Here is how they compared on points which were important to us:
|Support||Good community support||Support from Amazon, apparently also good, systematically increasing community|
|High availability / Reliability||Require additional effort and money||By default, heavy reliable (at least one delivery guaranteed). No additional efforts needed.|
|Message lose||More moving parts/configuration, message can evaporate(lost) in multiple ways||Very few configurations and comparatively more reliable|
|Pub-sub pattern with multiple clients||Done in standard way, easy to use||Can be implemented using amazon Simple Notification Service: https://aws.amazon.com/sns/faqs/ (fist question ‘What is Amazon Simple Notification Service (Amazon SNS)?’)|
|Message consumption pattern||Push is the more usual approach.||Polls at specific intervals|
|Message acknowledgement||More usual, configurable||Less usual – visibility timeout for messages with extra time consumption; a declaration that the message is processing is required|
|NServiceBus||Supported||Community-run transport extension|
|FIFO||Yes||No, by design (https://aws.amazon.com/sqs/faqs/ question ‘Does Amazon SQS provide first-in-first-out (FIFO) access to messages?’)|
|Security||Authentication plugins||Identity and Access Management|
|Message Security||Messages are in memory (non-persistent)||Messages are persisted, so need to write code for message encryption|
|Message filtering||Yes||No, there is some kind of workaround:|
|Configuration and maintenance effort needed||Large||Small|
|Effort needed to achieve scalability||Large||Small|
|Max message size||Memory of the server||256 KB|
|Price||Cheaper when number of messages is enormously big (thousands per second)||Quite cheap when number of messages is not enormously big (thousands per second)|
|Should be chosen when crucial are:||Price, performance||Scalability, reliability, integration with services hosted in Amazon|
After reviewing all the points mentioned above, we decided to go ahead with SQS.
How our system looks now
What did we gain?
Subscriptions are managed at the SNS level and abstracted away from the worker.
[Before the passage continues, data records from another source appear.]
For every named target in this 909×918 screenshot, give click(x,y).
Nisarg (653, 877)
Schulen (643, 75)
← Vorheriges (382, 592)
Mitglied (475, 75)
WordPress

So adding more workers or removing any of them does not need any subscription management. As soon as any new worker comes up, it just starts reading from a fixed queue.
Now queues are external and easy to look at using AWS Console. If a worker is failing to process a message, after 5 attempts, the message is moved to our dead-letter queues. We have alerting setup on dead-letter queues. All of this happens without any need to log in to any worker nodes, which is a huge relief!
Another benefit of having external queues is that now, if any worker is taken down, we just simply spin up a new one. There is no chance of losing any messages. And we can increase or decrease the number of workers as and when needed. This is the “cattle” principle in action!
We no longer use NServiceBus for this part of our system. AWS SQS code is no more than 10 lines! Removing NServiceBus from the equation has significantly reduced the learning curve for new team members!
We still use NServiceBus in others parts of our system. We think it’s a very powerful framework and very useful in many use cases, especially when you have long-running sagas. But our needs for this part of the system are much simpler, so NServiceBus and RabbitMQ were overkill for that.
If you have also gone through, or are going through, a similar phase, we would love to hear your questions, thoughts and insights.
About the author
Balpreet is a full-stack developer. He loves building back-end APIs and Mobile Apps. He tries hard to keep things simple so that the minimum of effort is required by anyone trying to learn the system.